Task instructions:
Extract every line of the listing below that contains the string "pixels". Letter case must match.

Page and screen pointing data
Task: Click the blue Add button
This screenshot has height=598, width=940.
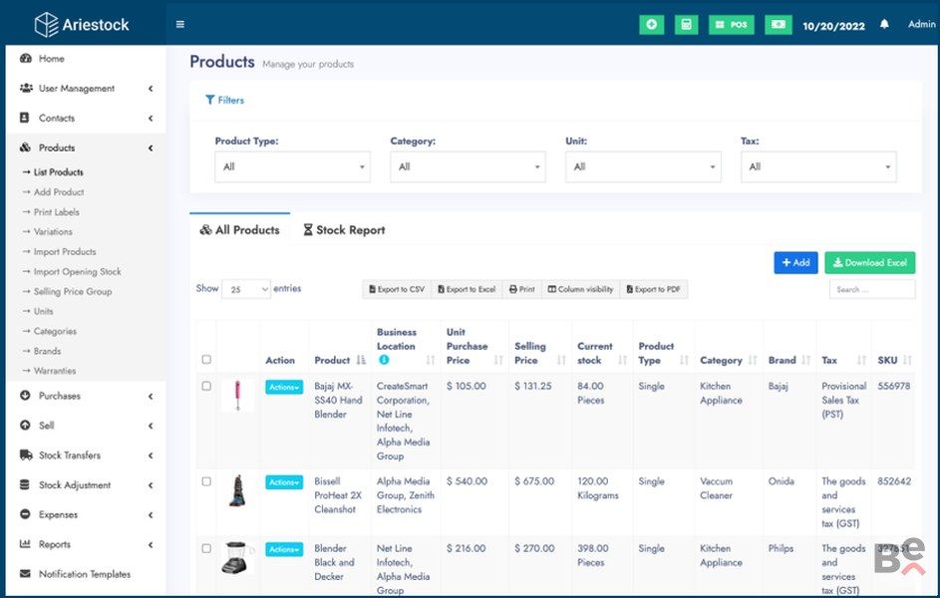Action: click(795, 263)
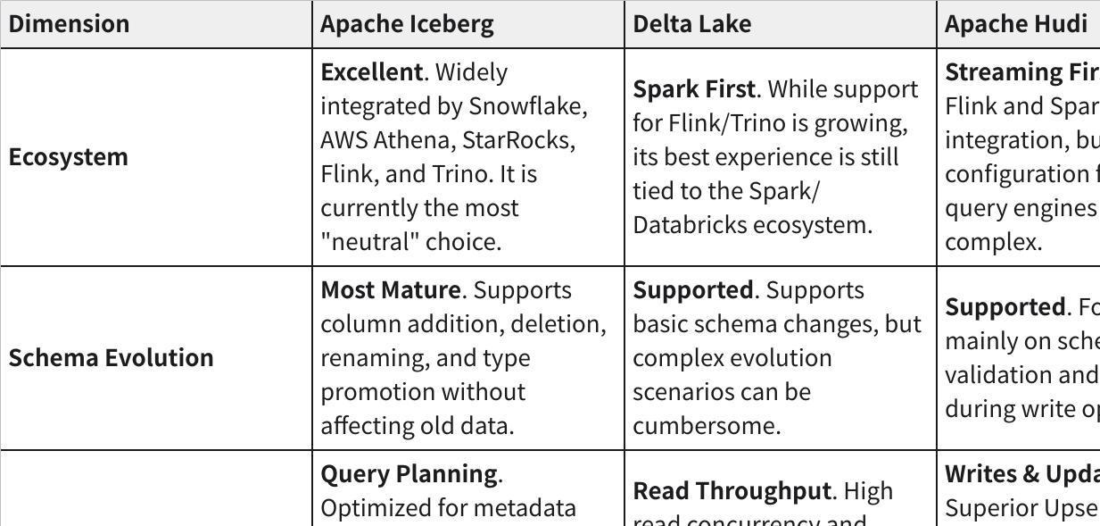This screenshot has width=1100, height=526.
Task: Select the Ecosystem row label
Action: coord(68,157)
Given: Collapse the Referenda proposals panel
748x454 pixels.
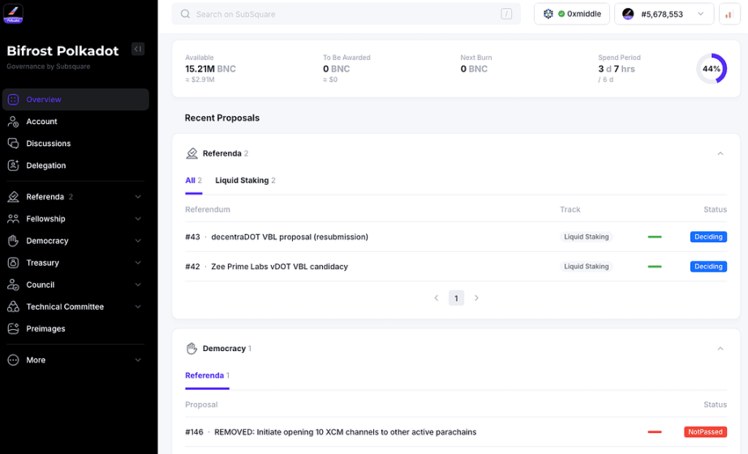Looking at the screenshot, I should pyautogui.click(x=720, y=153).
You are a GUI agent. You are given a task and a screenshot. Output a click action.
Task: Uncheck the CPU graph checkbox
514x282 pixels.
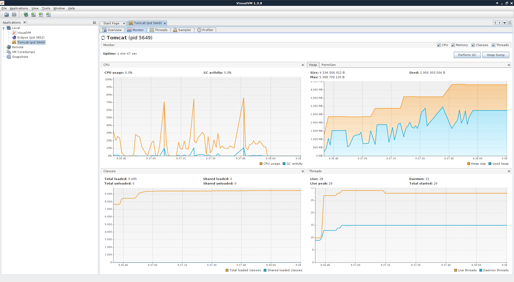pos(439,45)
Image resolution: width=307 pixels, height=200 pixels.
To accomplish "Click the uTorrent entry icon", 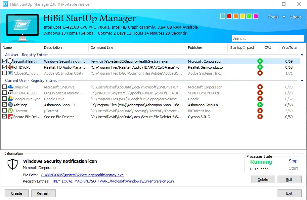I will click(10, 111).
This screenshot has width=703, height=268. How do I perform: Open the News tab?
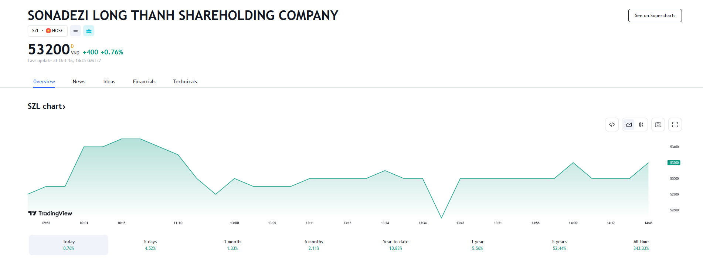79,81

Final answer:
748x454 pixels.
514x282 pixels.
Image resolution: width=307 pixels, height=200 pixels.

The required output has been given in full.